We have known for a long time that the encryption on cell phone calls and text messages was relatively weak, but apparently, cracking that was more work than GCHQ, the British version of the NSA, wanted to do.

People have been beating up the NSA for being, well, the NSA.  I have said, whether we agree with them or not, they are just doing what they have been told to do and maybe they are a little smarter than some other spy agencies, but they are not doing anything that the other spy agencies are or want to do.

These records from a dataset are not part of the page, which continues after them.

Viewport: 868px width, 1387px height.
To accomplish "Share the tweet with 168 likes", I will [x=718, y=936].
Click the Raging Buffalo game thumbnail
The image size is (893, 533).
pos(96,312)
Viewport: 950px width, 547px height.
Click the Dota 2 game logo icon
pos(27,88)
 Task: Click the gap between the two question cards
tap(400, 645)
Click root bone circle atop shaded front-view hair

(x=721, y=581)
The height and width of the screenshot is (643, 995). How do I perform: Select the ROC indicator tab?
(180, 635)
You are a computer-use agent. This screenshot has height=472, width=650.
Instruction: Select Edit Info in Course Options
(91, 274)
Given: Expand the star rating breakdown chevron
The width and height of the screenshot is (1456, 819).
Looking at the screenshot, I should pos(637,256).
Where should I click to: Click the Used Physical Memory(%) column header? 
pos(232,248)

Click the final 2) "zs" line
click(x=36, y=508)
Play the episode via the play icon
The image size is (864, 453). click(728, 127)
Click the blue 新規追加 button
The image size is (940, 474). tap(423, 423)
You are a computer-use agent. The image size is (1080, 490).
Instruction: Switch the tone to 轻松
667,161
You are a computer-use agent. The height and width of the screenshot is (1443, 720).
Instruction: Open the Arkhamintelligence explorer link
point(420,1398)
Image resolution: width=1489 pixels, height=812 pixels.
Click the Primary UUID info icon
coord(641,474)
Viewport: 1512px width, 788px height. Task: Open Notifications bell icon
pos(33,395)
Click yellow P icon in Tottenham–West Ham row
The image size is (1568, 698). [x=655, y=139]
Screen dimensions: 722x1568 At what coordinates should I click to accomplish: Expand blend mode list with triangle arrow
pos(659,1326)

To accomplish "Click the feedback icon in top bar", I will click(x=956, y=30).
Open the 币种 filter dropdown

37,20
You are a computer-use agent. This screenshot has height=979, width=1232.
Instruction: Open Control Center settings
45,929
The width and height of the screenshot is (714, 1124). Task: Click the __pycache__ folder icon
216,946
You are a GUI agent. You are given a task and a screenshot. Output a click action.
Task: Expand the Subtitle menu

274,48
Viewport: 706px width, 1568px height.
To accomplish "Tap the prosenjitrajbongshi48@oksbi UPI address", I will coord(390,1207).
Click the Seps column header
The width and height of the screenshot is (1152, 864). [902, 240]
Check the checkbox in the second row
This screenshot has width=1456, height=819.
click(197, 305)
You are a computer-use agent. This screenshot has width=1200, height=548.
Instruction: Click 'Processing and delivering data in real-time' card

So now it is GCHQ’s turn in the spotlight.  Dark Reading is reporting (see article and article) that GCHQ, with NSA’s help, broke into the world’s largest SIM card manufacturer, Gemalto,   Gemalto’s cards are used by AT&T, Verizon, Sprint and T-Mobile, as well as bank cards, passports and other identity cards around the world.  Just to make sure they weren’t missing anything, they also had a project to break into the cell phone companies and grab their encryption keys as well.  The source of this information is … you guessed it … Edward Snowden.

The breaking in to the cell phone companies core networks also allowed them to supress charges that might have raised suspicions and have access to customer data.

Gemalto makes two billion SIM cards a year, all “owned” by GCHQ and the NSA.  Along with whoever else they shared this with.

The stolen keys give GCHQ and NSA the ability to read any text message or listen to any phone call without the need to have to crack the crypto involved.

Using very standard phishing attacks, GCHQ planted malware on Gemalto’s network that gave them complete remote access to the network.

Possession of these keys allows the spies to send fake text messages, sign malicious Java apps and set up fake cell towers, along with listening to all phone calls.

One question to ask, of course, is whether GCHQ and NSA are the only organizations who could and did do this – did any hackers do the same thing?  The only real answer is who knows, but from what is being reported, this hack did not require James Bond;  it is a relatively run of the  mill hack of a large organization with typical (i.e. poor) security.  In Gemalto’s defense, protecting any large organization from a well designed spear phishing attack is hard.

Having the encryption keys also relieves the spy agencies of the necessity of ask the FISA court, the secret court that the spies go to and ask permission to, well, spy, and ask for a warrant.  With warrant in hand they go to the cell phone company and ask for the data.  Now they don’t have to bother with that.  Convenient.

An interesting thought.  If these chips are used in passports and a hacker had done the same thing that Snowden reports GCHQ did, they could creat fake passports for terrorists.  They also could create fake chip and pin credit cards or hack real ones.

This is one reason why an enterprise risk assessment is so important.  An assessment would identify the company’s crown jewels (in this case, the encryption keys) and try to make that data more resistant to attack.

Now that is is known, it is unclear what the cell phone and identity card companies will do.

What this does point to is that the only encryption that is likely to have any remote chance of being secure is end to end encryption where you manage the keys and no provider has access to the keys.  Encryption provided by phone companies, dropbox, Facebook, Google and Microsoft is likely completely compromised.  This type of encryption is also the most inconvenient way for users to manage encryption – they would prefer to snap their fingers and have it be secure.  While the work of GCHQ and the NSA has privacy concerns, if they could do this, so could the Chinese, Russians and probably at least a large handful of hackers.  Among others.  THAT is a big concern.